With a small dataset the 15 % evaluation split may contain only a handful of rows. Accuracy figures from a single split can vary significantly — run multiple splits and average the results for a more stable estimate.

Fitting on the training set

bin <- glm(result ~ ., tr, family = 'binomial')

nn <- neuralnet(result ~ ., normalize(tr), hidden = c(4, 2),
                linear.output = FALSE, act.fct = 'logistic')
Note that the neural network receives a normalised version of tr (min–max scaled to [0, 1]) while the GLM receives the raw values. The evaluation set ev is passed unnormalised to both predict calls.

Generating and binarising predictions

Raw model outputs are collected and then converted to boolean (TRUE/FALSE) using the threshold rule for each model:
bin.ans <- predict.glm(bin, ev)
nn.ans  <- predict(nn, ev)

results <- tibble(bin.ans) %>% cbind(nn.ans) %>% cbind(ev$result)

GLM threshold: bin.ans > 0

results$bin.ans = sapply(results$bin.ans,
                         function(x) {if (x > 0) {
                           TRUE
                           } else {
                             FALSE}})
The GLM returns a log-odds score. Any positive value means the model favours wrestler 1; any negative value means it favours wrestler 2.

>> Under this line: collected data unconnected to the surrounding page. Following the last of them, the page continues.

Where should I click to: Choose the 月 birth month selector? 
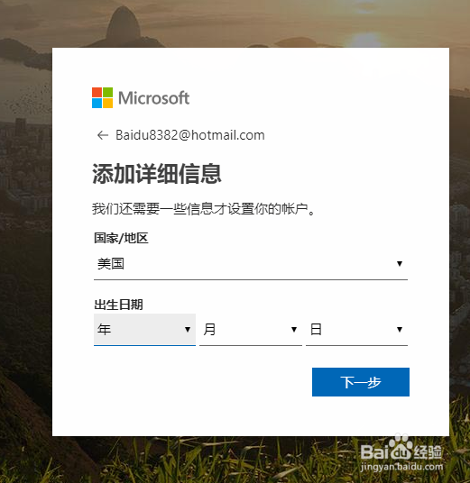[251, 330]
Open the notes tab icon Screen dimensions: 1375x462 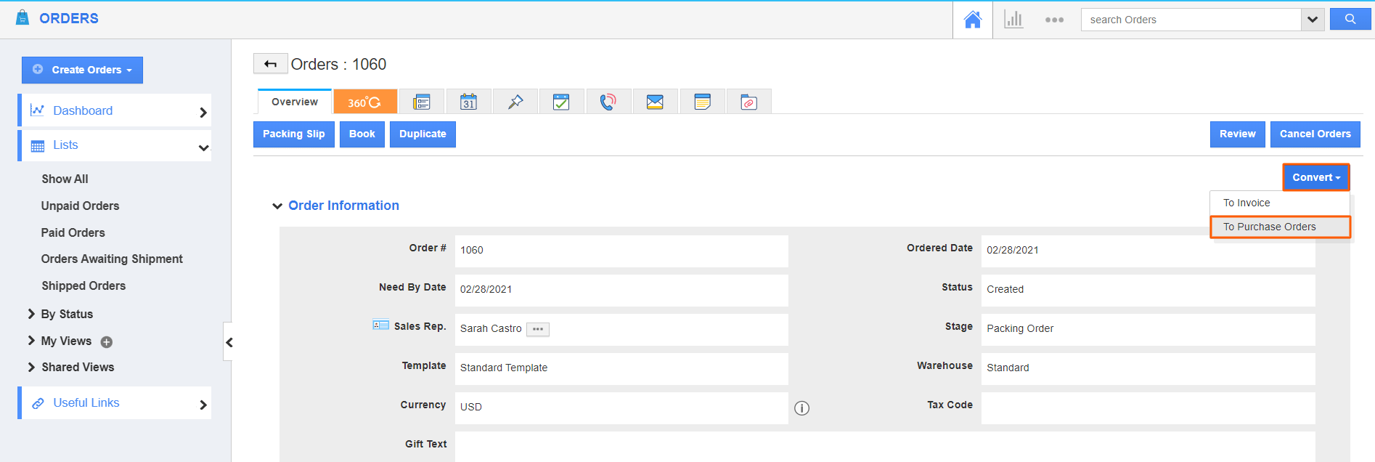[702, 102]
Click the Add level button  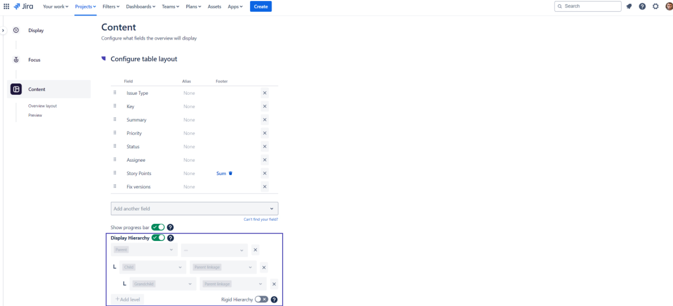click(127, 299)
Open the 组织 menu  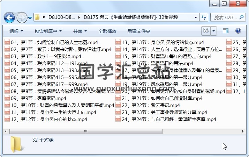[16, 31]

Neural network threshold: nn.ans >= 0.5

results$nn.ans = sapply(results$nn.ans,
                         function(x) {if (x >= 0.5) {
                           TRUE
                           } else {
                             FALSE}})
The neural network (with linear.output = FALSE) returns a probability. The natural decision boundary is 0.5.

The results tibble

After binarisation, column names are standardised:
colnames(results) <- c('glm', 'nn', 'truth')
ColumnTypeDescription
glmlogicalGLM’s binarised prediction (TRUE = left wins)
nnlogicalNeural network’s binarised prediction
truthlogicalActual match result from the evaluation set

Confusion matrix

caret’s confusionMatrix() compares each model’s predictions against the ground truth:
confusionMatrix(as.factor(results$glm), as.factor(results$truth))
confusionMatrix(as.factor(results$nn),  as.factor(results$truth))
The function reports accuracy, sensitivity, specificity, and other metrics. The GLM consistently achieves around 70% accuracy on the held-out evaluation set — higher than the neural network.
Both vectors must be converted with as.factor() before passing to confusionMatrix(). Passing raw logical vectors will raise an error.

Interpreting the results

MetricWhat it tells you
AccuracyOverall fraction of correctly predicted bouts
SensitivityHow often the model correctly predicts wrestler 1 wins when they do
SpecificityHow often the model correctly predicts wrestler 2 wins when they do
KappaAgreement corrected for chance; useful when classes are imbalanced
A ~70% accuracy from the GLM means it picks the correct winner roughly 7 times out of 10, substantially above the 50% random baseline. The neural network’s accuracy sits below the GLM’s on this dataset, likely due to the small training size relative to the network’s capacity.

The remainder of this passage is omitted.